PURPOSE: This study aims to evaluate the readability of the Turkish Ophthalmology Association’s (TOA) glaucoma patient education brochure and to assess the capabilities of GPT-4.0, Gemini, and DeepSeek in generating Turkish patient education materials with respect to readability, accuracy, and comprehensiveness.
METHODS: The TOA’s patient education brochure on glaucoma was evaluated for readability using the Ateşman and Bezirci-Yilmaz formulae. The questions from the TOA booklets were presented independently to the GPT-4.0, Gemini, and DeepSeek models. The replies generated by these models were readability tested using the same formulas. In addition, qualified ophthalmologists evaluated the accuracy and comprehensiveness of the artificial intelligence (AI)-generated responses. AI-generated responses were converted to Q1 and Q2 formats to test text simplification. These versions were reevaluated for readability, accuracy, and comprehensiveness to see if simplification increased intelligibility without affecting medical accuracy.

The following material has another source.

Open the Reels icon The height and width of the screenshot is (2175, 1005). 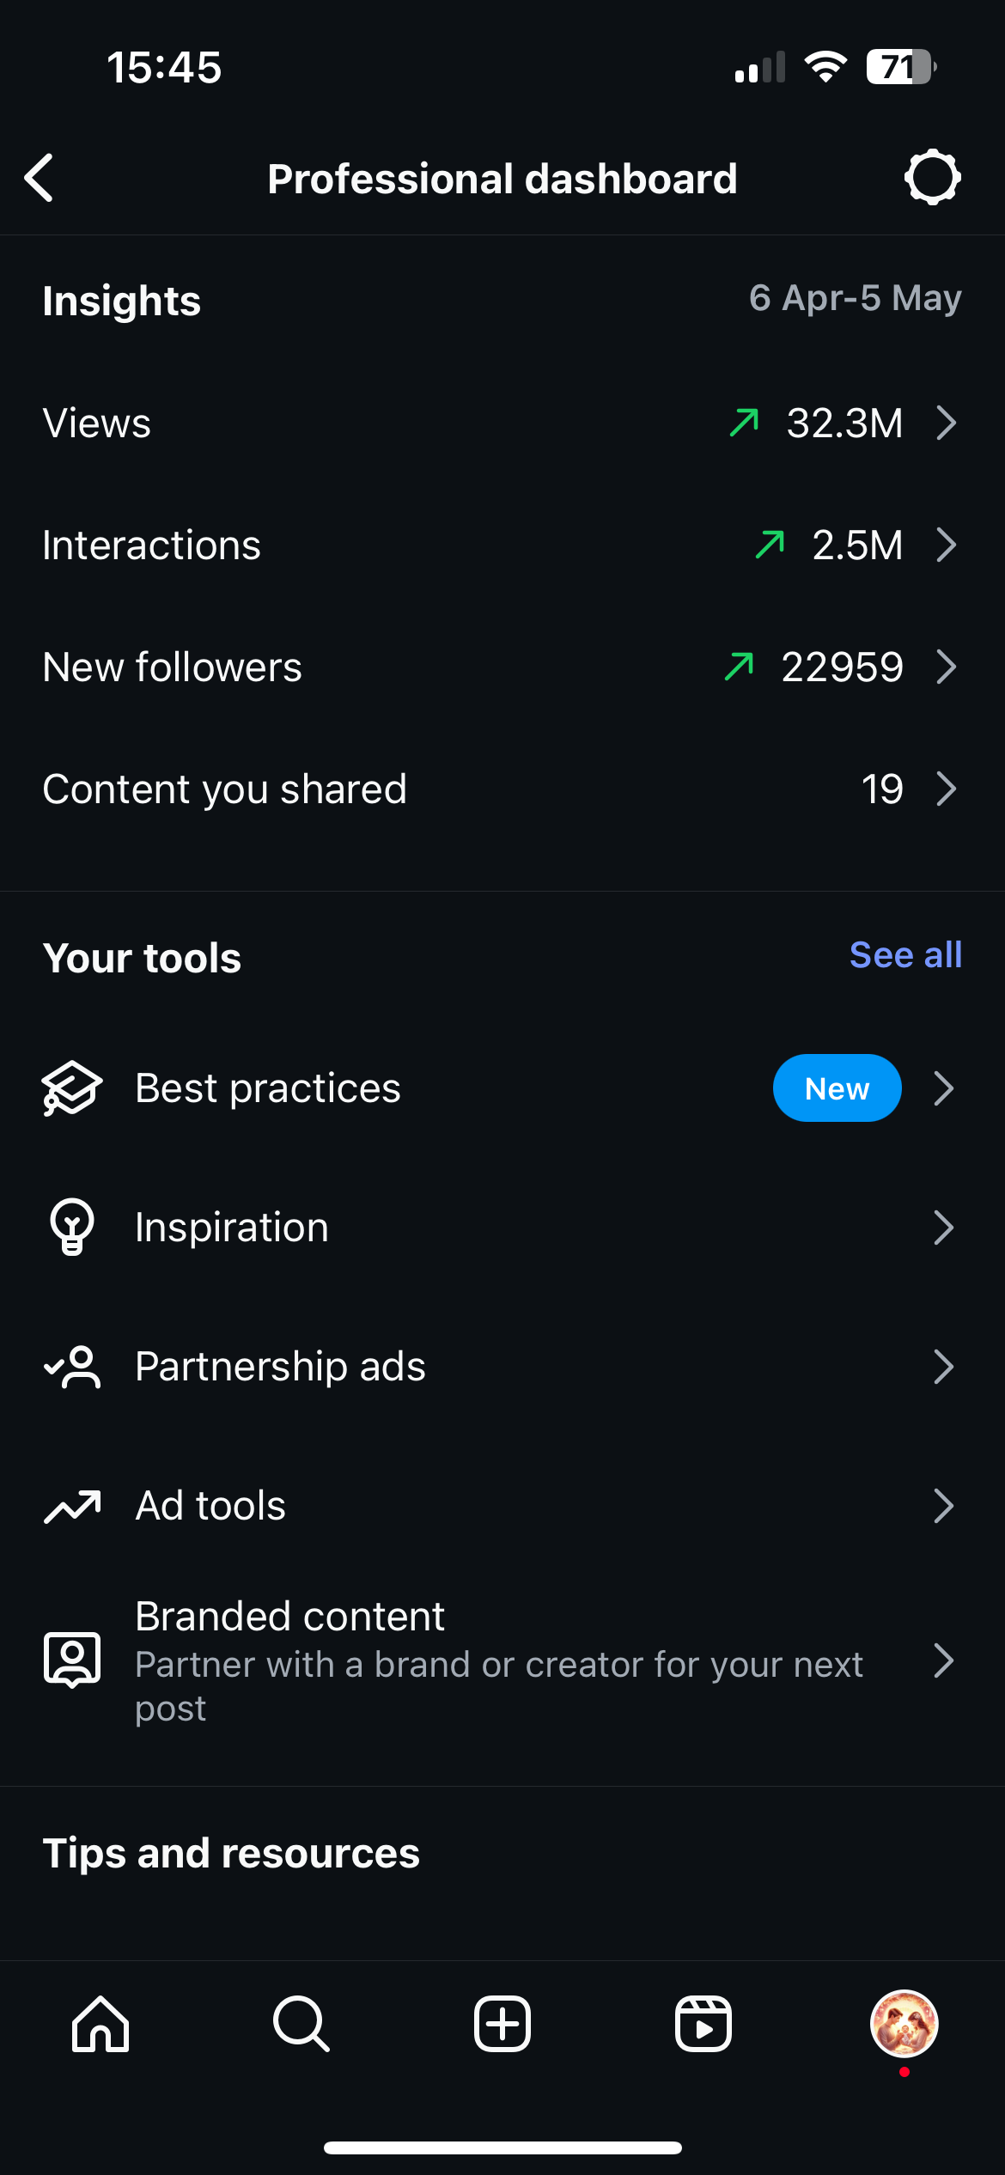704,2024
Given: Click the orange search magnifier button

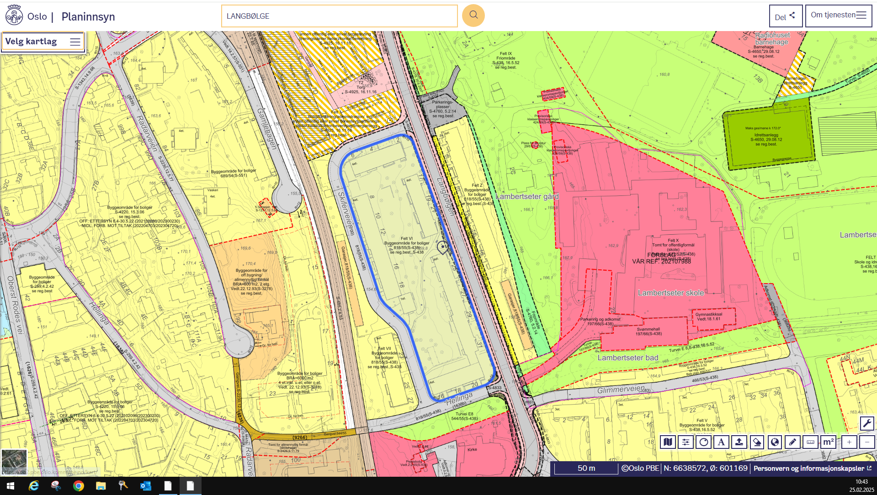Looking at the screenshot, I should (x=473, y=16).
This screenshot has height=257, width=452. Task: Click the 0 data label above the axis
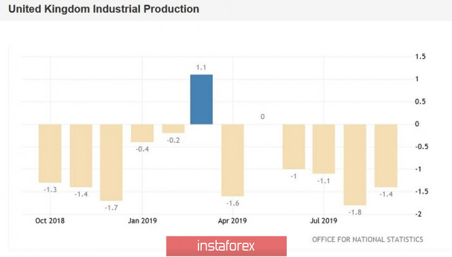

RESULTS: The TOA brochure had a higher readability level than the recommended patient education standard. Bezirci-Yilmaz scores showed that Gemini and DeepSeek had significantly lower readability than the TOA brochure (p=0.007 and p=0.033, respectively), whereas GPT-4.0 showed no significant difference (p=0.077). Ateşman scores indicated no significant difference between TOA and AI-generated texts. Gemini showed significantly higher comprehensiveness than GPT-4.0 (p=0.042), whereas accuracy scores did not differ significantly among the models. Readability improved for Gemini following simplification (p=0.013 and p=0.005, respectively), whereas GPT 4.0 and DeepSeek remained unchanged. After simplification, the comprehensiveness score decreased for Gemini, whereas GPT-4.0 and DeepSeek maintained their comprehensiveness.
CONCLUSION: While large language models hold promise for use as glaucoma patient information materials, it is essential to rigorously evaluate the accuracy and comprehensiveness of the content they produce.
Keywords: Glaucoma, large language models, readability.